The user electricity utilization behavior cluster analysis is a process of mining the electricity utilization characteristics of users from a massive load curve by using a clustering algorithm and obtaining a typical electricity utilization mode, and is a basis for implementing load management. The users with similar power consumption modes are divided into a group through clustering, so that power supply enterprises can grasp the energy consumption requirements of the users, and more efficient demand response management can be further developed. The power supply enterprise can also innovate the service mode on the basis of analyzing the power utilization mode of the user, for example, a step power price policy is formulated to improve the energy utilization efficiency, the user is guided to improve unreasonable energy utilization habits according to the analysis result, the power cost is reduced, abnormal power utilization detection, power quality optimization, peak clipping and valley filling and the like are carried out, and therefore the intelligent, friendly and interactive power distribution and utilization mode is achieved.
However, with the increasing of the data acquisition frequency of the smart meter, the sampling period is shortened continuously, the data dimension is increased rapidly, the traditional clustering method generally adopts the Euclidean distance as the similarity measurement function, the similarity and the difference between the power consumption behaviors of the users cannot be accurately measured in the face of high-dimensional load data, and the phenomenon of wrong and missing clustering often occurs in the practical application process, so that the situation of hypodynamia is presented in the face of a high-dimensional load curve. The load clustering method based on feature dimension reduction firstly extracts key information in high-dimensional load data, and then clusters the key information, and has advantages in clustering effect and operation efficiency methods, but at present, existing research mainly focuses on dimension reduction of original one-dimensional load data, and the difficulty in feature extraction is high, and excessive information loss is easily caused, so that how to effectively extract features of high-dimensional load features, and a better clustering effect is achieved by using the features, which is a technical problem to be urgently solved by technical personnel in the field.
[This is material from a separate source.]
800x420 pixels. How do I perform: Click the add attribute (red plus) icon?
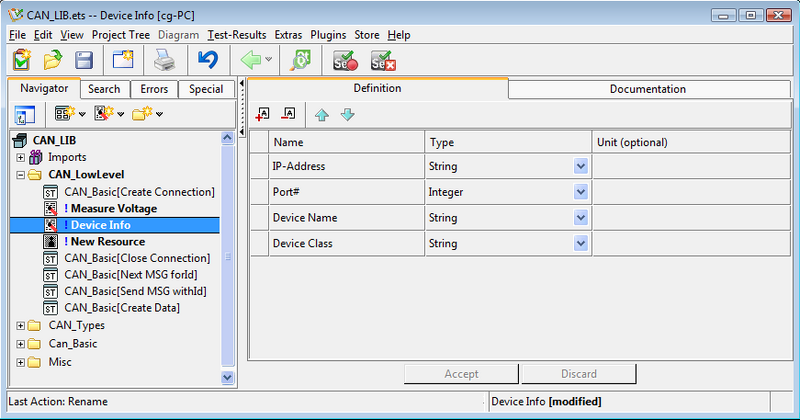[263, 114]
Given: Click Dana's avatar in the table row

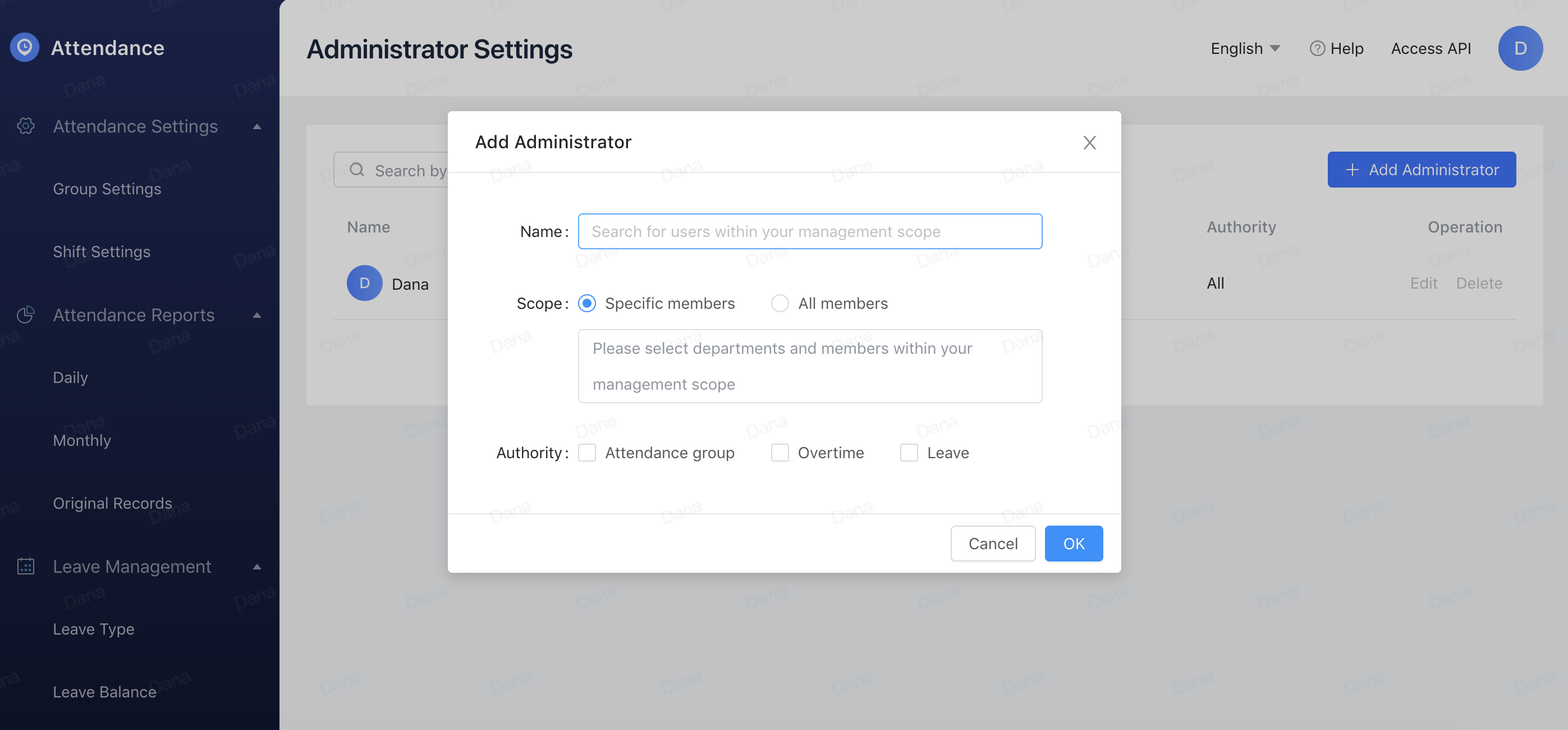Looking at the screenshot, I should click(364, 283).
Through searching, no prior art document which is the same as or similar to the prior art document is found.
Disclosure of Invention
The invention aims to overcome the defects of the prior art, provides a high-dimensional load clustering method based on a recursive graph and a convolution self-encoder, can convert one-dimensional load characteristics into two-dimensional recursive graph characteristics to realize characteristic enhancement, and realizes characteristic extraction by combining the convolution self-encoder, thereby achieving better clustering effect by utilizing the characteristics.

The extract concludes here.